No dia seguinte ao crime, a mãe de Túlio relatou que ficou surpresa quando o delegado da cidade e dois policiais da 98ª Companhia Independente da Polícia Militar (CIPM) apareceram na sua casa e levaram o jovem sem dizer o motivo.
Na delegacia, ele foi submetido a reconhecimento por quatro pessoas. Um ponto que chama a atenção é que todos os autos de reconhecimento têm a mesma descrição das características dos assaltantes e é indicado que foram colocadas pessoas parecidas numa sala para serem reconhecidas: o primeiro seria de “cor parda (moreno)”, estatura alta, aproximadamente 1,80m, cabelos curtos pretos cacheados, compleição física magro, aparentando 22 anos, e o segundo elemento como sendo de cor negra, estatura baixa, compleição física normal, medindo aproximadamente 1,70m, aparentando ter idade de 38 anos”.
Pelo documento, em tese, as normas do artigo 226 do Código de Processo Penal estariam sendo seguidas: primeiro é feita uma descrição, depois apresentadas pessoas com características semelhantes para o reconhecimento. Porém, não foi o que aconteceu, segundo os depoimentos durante as audiências.
Tanto os policiais militares quanto as testemunhas e o próprio Tulio disseram que ele foi colocado sozinho para ser reconhecido e que foi visto algemado na delegacia pelas testemunhas. Além disso, primeiro teria ocorrido o reconhecimento fotográfico no local do crime, depois na delegacia e só no dia seguinte Tulio foi preso e apresentado às testemunhas. Ele também relatou ter sido agredido em audiência de custódia.
No entanto, apesar de Ministério Público estadual, na figura da promotora Laise Carneiro, e o juiz Marcon Roubert da Silva reconhecerem que a prisão não aconteceu em flagrante e que ocorreu de maneira ilegal, ou seja, Tulio não foi pego com objetos do crime ou em uma perseguição policial logo após o homicídio, entenderam que ele deveria ser mantido preso por questão de “ordem pública” por ter antecedentes por furto. O MP e o juiz também não buscaram apurar a denúncia de agressão na audiência de custódia.

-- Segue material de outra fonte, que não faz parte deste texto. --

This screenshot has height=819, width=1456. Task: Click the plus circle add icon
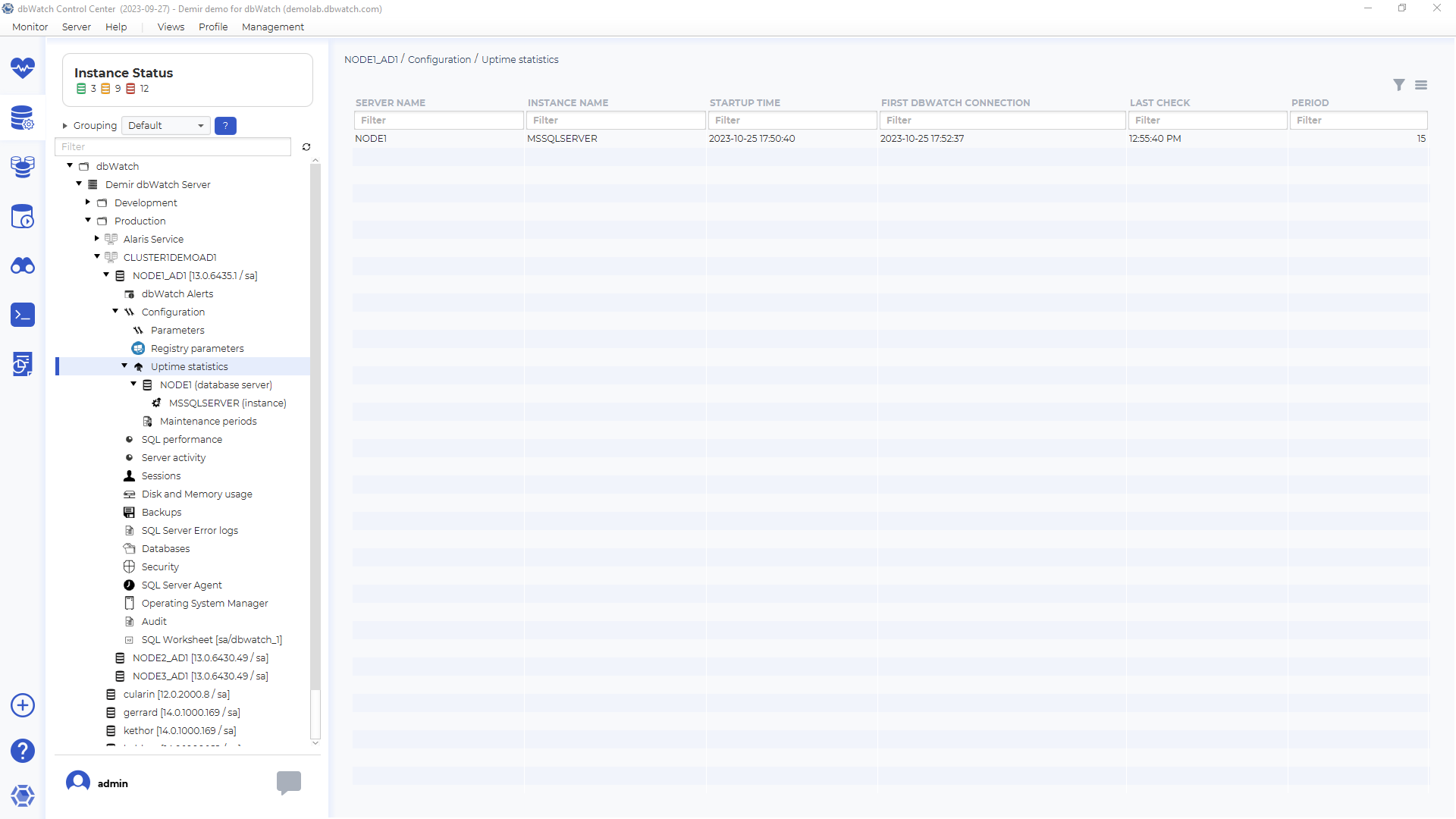point(23,705)
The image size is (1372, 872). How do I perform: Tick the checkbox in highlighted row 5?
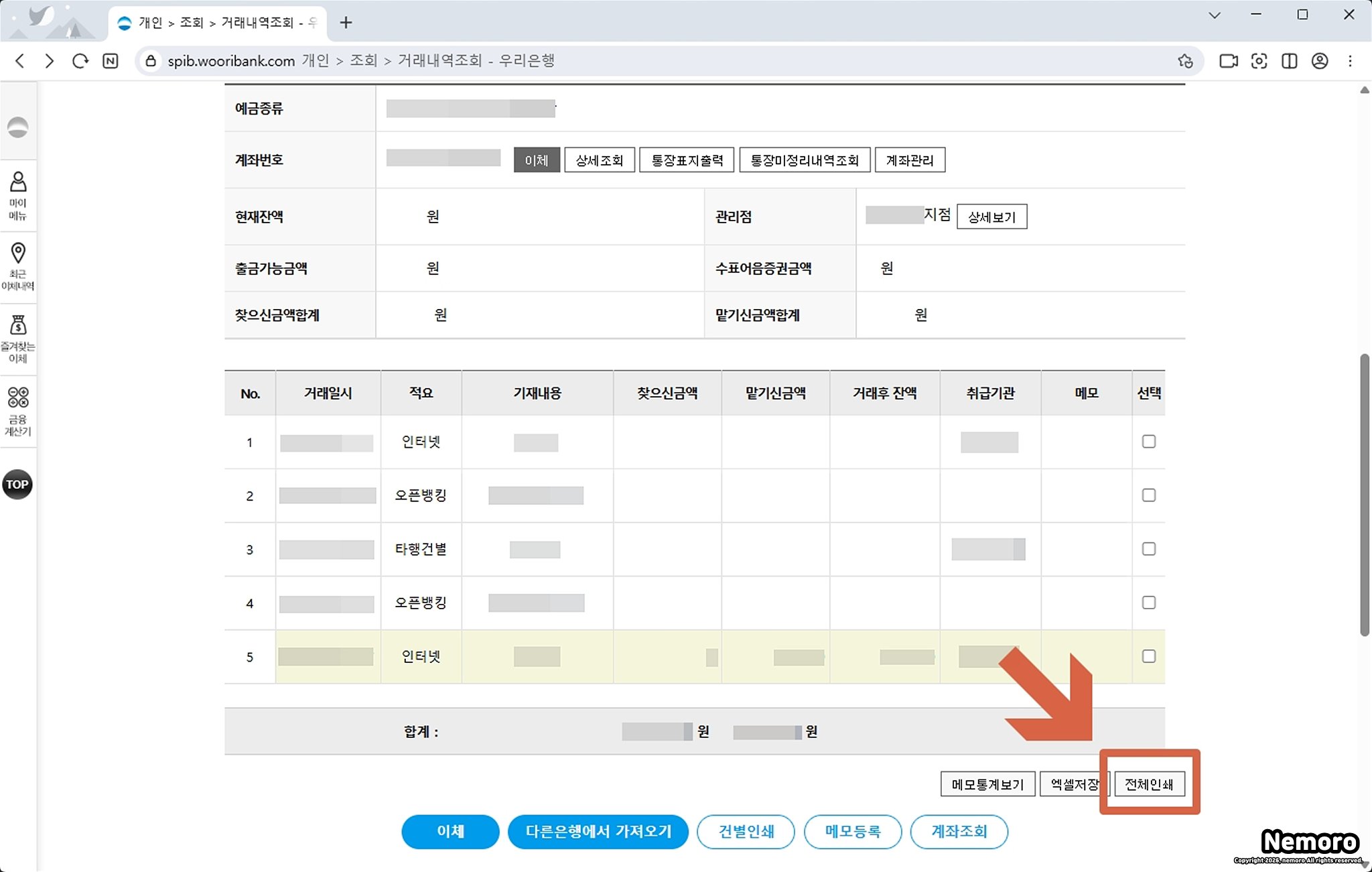pyautogui.click(x=1148, y=656)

Apesar de todas as inconsistências, o juiz Roubert da Silva determinou que Túlio fosse julgado por um júri popular, que é formado por um corpo de sete jurados provenientes da sociedade civil. Durante todo o processo, o rapaz permaneceu preso. Primeiro, na carceragem da delegacia de Ipirá, cidade vizinha a Pintadas, e depois na Penitenciária de Feira de Santana, todas no interior da Bahia. Com a sentença de absolvição, ele foi imediatamente colocado em liberdade.
O advogado afirma que ainda vai conversar com a família sobre a possibilidade de ingresso de uma ação judicial com pedido de indenização ao Estado. “É importante ressaltar que houve reconhecimento completamente irregular e isso tem sido veiculado nos meios de comunicação, de como esses reconhecimentos têm colocado inocentes na cadeia, e Túlio foi um deles”, destaca Caio Gurgel.